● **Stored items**

Content starts

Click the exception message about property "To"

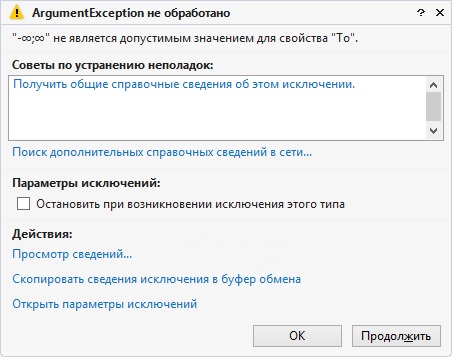pos(185,38)
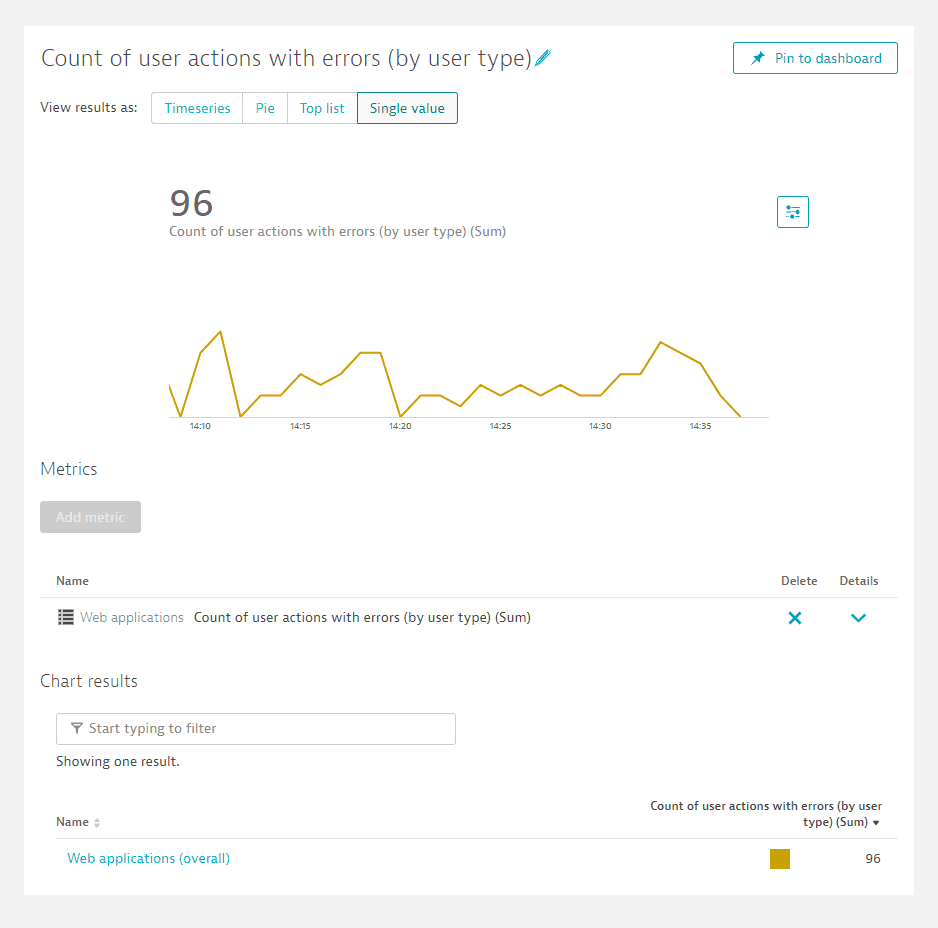Delete the metric with X icon
The image size is (938, 928).
click(x=794, y=618)
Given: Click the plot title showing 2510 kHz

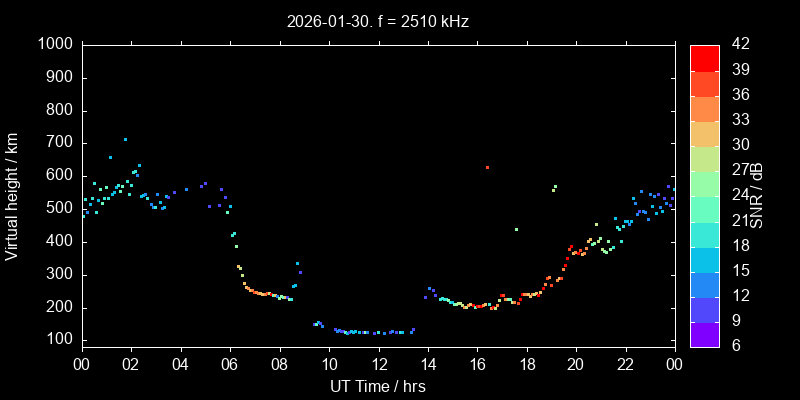Looking at the screenshot, I should coord(378,20).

Content ends

Please reproduce the entries from above exactly; images are not part of the copy.

● **YOUR RESPONSE**
Click the exception message about property "To"

pos(185,38)
Delete the metric with X icon
The image size is (938, 928).
click(x=794, y=618)
Given: Click the plot title showing 2510 kHz

Looking at the screenshot, I should coord(378,20).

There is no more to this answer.